## [TASK DESCRIPTION]
Arrange the entries as a Markdown table with the columns Row and Line. Begin at the first line of the entries and stop after the line containing "Action: 64,138", numbering each line and leaving out blank ones.

Start of DATA ROWS

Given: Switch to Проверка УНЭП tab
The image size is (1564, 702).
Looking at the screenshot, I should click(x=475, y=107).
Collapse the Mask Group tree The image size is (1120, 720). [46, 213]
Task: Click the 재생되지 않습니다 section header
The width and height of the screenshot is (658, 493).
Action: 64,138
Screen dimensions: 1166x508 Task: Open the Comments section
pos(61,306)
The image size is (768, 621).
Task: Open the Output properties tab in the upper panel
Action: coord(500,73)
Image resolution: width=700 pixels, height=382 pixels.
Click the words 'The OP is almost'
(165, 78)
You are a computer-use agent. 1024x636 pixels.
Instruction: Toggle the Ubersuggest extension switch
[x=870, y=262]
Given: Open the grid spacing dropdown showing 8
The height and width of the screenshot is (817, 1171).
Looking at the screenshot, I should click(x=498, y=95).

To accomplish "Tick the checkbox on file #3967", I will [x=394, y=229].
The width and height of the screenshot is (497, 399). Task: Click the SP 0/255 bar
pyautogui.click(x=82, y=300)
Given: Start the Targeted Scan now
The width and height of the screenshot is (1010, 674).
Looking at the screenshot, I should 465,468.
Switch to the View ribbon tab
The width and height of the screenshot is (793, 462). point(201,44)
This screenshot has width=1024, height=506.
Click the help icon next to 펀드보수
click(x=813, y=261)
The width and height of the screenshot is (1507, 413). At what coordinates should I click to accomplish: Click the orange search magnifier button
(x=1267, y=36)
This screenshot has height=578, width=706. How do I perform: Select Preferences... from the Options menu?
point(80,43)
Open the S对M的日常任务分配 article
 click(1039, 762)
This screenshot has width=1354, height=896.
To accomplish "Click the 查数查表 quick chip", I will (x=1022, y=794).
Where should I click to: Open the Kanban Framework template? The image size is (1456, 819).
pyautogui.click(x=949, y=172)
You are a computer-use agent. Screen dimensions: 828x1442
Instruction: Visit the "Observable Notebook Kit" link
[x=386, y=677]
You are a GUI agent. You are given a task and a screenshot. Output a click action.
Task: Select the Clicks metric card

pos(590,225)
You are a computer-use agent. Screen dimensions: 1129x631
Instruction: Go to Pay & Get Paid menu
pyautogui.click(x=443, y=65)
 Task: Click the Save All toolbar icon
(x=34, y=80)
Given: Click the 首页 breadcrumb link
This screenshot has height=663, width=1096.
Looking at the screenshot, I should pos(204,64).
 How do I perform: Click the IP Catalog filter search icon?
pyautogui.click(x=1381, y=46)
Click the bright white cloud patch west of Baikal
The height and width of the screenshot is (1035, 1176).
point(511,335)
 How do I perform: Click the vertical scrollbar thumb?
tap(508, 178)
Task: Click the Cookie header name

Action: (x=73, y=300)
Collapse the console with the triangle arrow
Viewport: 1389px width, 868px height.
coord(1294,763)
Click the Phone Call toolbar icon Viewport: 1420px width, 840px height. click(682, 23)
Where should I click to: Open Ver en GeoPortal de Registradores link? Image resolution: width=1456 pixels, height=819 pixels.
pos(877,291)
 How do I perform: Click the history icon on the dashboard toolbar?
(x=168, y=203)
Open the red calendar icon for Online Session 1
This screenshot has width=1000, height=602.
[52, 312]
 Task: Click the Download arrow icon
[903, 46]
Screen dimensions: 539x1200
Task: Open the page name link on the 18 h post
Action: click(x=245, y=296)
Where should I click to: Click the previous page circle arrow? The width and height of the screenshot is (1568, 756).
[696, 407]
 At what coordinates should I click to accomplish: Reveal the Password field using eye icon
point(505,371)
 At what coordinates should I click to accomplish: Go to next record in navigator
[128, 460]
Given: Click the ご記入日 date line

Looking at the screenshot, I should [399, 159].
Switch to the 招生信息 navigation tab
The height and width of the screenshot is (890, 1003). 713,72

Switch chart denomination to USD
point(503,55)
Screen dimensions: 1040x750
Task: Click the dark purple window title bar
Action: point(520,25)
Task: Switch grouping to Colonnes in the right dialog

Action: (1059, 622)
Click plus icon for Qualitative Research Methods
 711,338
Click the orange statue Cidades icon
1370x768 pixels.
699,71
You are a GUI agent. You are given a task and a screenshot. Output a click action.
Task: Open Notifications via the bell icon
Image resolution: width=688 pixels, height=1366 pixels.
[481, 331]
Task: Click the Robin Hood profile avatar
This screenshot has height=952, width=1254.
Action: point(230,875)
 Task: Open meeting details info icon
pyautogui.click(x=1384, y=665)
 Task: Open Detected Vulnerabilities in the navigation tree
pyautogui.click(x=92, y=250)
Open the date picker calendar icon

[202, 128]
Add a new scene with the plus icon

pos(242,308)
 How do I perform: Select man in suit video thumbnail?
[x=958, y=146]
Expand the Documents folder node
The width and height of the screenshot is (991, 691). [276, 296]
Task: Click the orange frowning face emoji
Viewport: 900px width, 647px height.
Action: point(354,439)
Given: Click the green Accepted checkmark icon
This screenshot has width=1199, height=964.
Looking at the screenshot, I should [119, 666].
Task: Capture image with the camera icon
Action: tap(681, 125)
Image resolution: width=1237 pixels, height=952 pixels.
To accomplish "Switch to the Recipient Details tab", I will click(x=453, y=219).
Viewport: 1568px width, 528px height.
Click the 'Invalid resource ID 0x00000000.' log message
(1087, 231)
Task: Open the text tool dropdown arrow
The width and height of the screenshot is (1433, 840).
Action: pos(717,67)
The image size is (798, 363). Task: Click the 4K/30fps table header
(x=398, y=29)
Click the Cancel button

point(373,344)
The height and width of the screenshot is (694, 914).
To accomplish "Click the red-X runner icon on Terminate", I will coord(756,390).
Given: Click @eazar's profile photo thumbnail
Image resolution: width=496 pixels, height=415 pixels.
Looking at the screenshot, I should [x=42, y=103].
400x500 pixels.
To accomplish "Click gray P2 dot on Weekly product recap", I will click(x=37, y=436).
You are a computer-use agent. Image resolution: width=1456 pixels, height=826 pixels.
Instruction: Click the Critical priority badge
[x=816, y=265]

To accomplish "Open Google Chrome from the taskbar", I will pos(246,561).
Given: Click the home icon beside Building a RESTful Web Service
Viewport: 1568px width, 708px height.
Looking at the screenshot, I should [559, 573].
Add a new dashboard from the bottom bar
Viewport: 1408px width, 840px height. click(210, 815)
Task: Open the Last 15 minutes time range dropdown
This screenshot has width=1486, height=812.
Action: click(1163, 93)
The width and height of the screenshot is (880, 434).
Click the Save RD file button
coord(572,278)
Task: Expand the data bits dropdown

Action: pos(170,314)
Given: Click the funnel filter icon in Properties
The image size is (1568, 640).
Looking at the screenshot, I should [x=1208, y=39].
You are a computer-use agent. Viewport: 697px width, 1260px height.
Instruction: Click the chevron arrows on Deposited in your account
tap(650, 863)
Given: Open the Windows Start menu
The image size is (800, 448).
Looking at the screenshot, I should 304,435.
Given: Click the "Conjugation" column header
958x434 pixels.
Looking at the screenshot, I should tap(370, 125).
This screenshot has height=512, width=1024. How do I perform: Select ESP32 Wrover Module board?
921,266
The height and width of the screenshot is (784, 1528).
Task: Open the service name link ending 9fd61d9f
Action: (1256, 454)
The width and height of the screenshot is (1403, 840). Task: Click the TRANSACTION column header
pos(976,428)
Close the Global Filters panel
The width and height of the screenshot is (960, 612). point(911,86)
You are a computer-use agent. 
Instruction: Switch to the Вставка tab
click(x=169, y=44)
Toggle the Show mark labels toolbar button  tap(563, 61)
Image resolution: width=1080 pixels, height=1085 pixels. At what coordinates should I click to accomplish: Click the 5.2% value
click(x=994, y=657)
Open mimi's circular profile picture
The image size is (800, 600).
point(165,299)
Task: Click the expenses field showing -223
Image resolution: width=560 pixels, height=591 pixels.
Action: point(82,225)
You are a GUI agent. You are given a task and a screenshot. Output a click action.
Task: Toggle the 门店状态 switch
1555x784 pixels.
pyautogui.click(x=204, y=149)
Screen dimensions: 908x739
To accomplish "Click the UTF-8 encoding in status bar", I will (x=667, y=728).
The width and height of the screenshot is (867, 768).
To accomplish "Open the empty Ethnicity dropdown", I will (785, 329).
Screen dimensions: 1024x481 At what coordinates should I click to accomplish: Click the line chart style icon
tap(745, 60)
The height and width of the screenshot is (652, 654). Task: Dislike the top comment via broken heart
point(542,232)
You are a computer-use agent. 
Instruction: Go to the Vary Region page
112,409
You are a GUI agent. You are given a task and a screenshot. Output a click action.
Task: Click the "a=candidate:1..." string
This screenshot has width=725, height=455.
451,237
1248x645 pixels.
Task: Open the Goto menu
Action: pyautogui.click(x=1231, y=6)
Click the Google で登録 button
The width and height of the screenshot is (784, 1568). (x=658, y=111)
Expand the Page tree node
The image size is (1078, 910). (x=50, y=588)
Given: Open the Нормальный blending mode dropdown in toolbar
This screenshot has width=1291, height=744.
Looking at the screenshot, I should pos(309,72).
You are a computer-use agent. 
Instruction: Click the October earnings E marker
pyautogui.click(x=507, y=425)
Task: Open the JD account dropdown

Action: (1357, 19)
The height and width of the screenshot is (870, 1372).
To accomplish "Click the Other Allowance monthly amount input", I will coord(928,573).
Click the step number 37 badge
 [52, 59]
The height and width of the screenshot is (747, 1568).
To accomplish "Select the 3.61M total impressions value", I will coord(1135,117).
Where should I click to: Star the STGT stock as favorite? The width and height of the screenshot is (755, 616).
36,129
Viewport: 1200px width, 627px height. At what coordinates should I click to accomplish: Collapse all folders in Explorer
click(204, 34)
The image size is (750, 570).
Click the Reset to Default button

End of DATA ROWS

## [WRITTEN ANSWER]
| Row | Line |
|---|---|
| 1 | Given: Switch to Проверка УНЭП tab |
| 2 | The image size is (1564, 702). |
| 3 | Looking at the screenshot, I should click(x=475, y=107). |
| 4 | Collapse the Mask Group tree The image size is (1120, 720). [46, 213] |
| 5 | Task: Click the 재생되지 않습니다 section header |
| 6 | The width and height of the screenshot is (658, 493). |
| 7 | Action: 64,138 |